The City of Niagara Falls is decommissioning the former farmers market building on Park Street and remediating the soil in preparation of a project that will include affordable-housing units.

Council has awarded a $733,800 contract to Baiocco Construction Corp., and appointed Dragun Corp. for contract administration, inspection, and environmental oversight for $191,600.

In May 2019, council directed staff to work with Niagara Region to issue a joint request for proposals for the construction of an affordable-housing project at 4500 Park St. The city’s contribution is to provide the Region with a clean parcel of land.

Staff have worked with Dragun Corp. on environmental investigations and the preparation of tender documents to decommission the existing market building and remediate contaminated soils in support of filing a Record of Site Condition.

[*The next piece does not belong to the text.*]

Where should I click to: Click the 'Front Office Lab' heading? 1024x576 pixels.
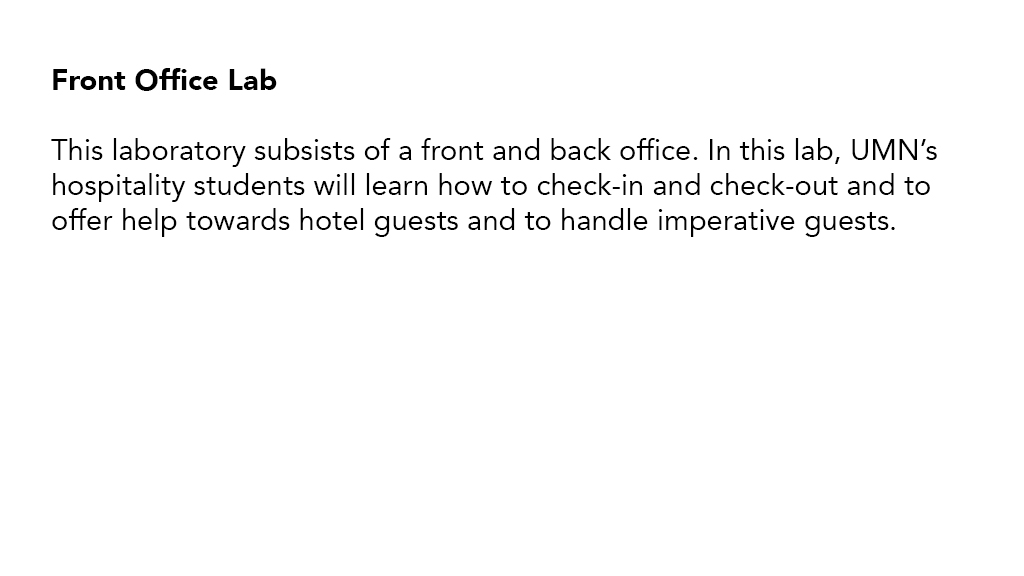tap(164, 80)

The partnership between the city, Region and Niagara Regional Housing could lead to 200 to 300 affordable-housing units being built at the Park Street site, which is a city-owned parking lot and former farmers market.

Mayor Jim Diodati said for the downtown to be successful, it needs more people living there.

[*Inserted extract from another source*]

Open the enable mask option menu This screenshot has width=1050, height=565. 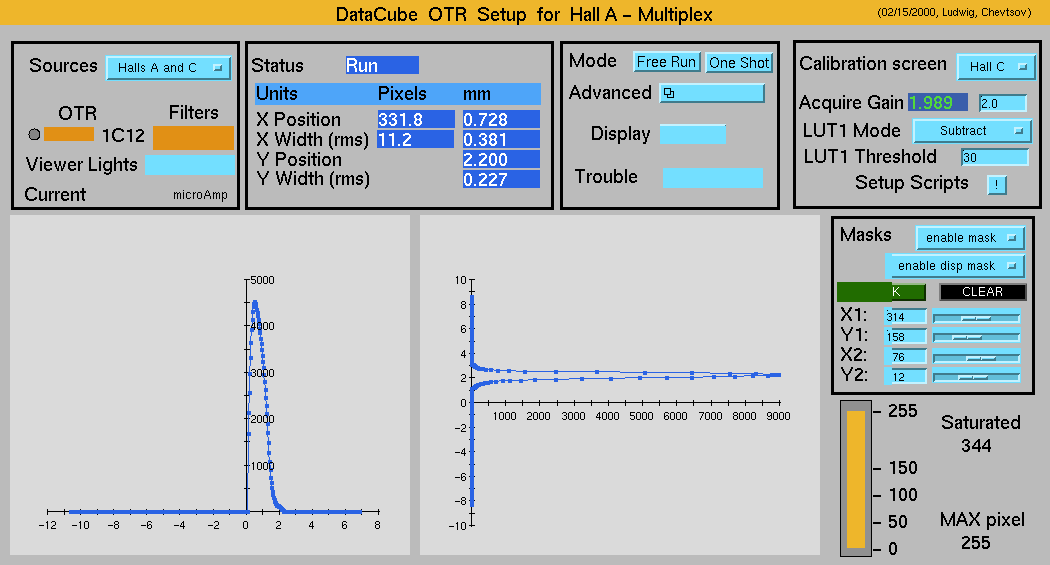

“We’ve rezoned the downtown to create more density, so you’re going to see condos, apartments, you’re going to see more people living there and with more people living there, you’re going to require more amenities,” he said.

Diodati said only 20 to 25 per cent of the units will be for affordable housing — the rest will be made available for market rent.

“This is going to be one piece of the puzzle for the downtown. We’ve got the GO happening now. We’re extending Thorold Stone Road to the downtown, to the roundabout we’re about to build on the corner of Victoria (Avenue) and Bridge (Street). We’re going to (make) streetscape improvements around the GO train and the bus station.”

Region Chair Jim Bradley said a lot of developments of this nature are combined affordable and regular units.

“It’s extremely important to see the city working with the Region and the Region working with the private and non-profit sector — that’s what actually is going to end up making enough affordable housing units to make some significant progress,” he said.

“Tax breaks and breaks on development charges are a way that municipalities can, in a combination in this case between the Region and Niagara Falls, make it attractive for the private sector to get involved in the build, and ultimately provide affordable housing to a segment of the population … who otherwise would not be able to go into housing of their own.”

City staff said environmental site assessments have confirmed the presence of various petroleum impacts and metals contamination in the soils of the Park Street property, as well as evidence of past and possibly present underground storage tanks.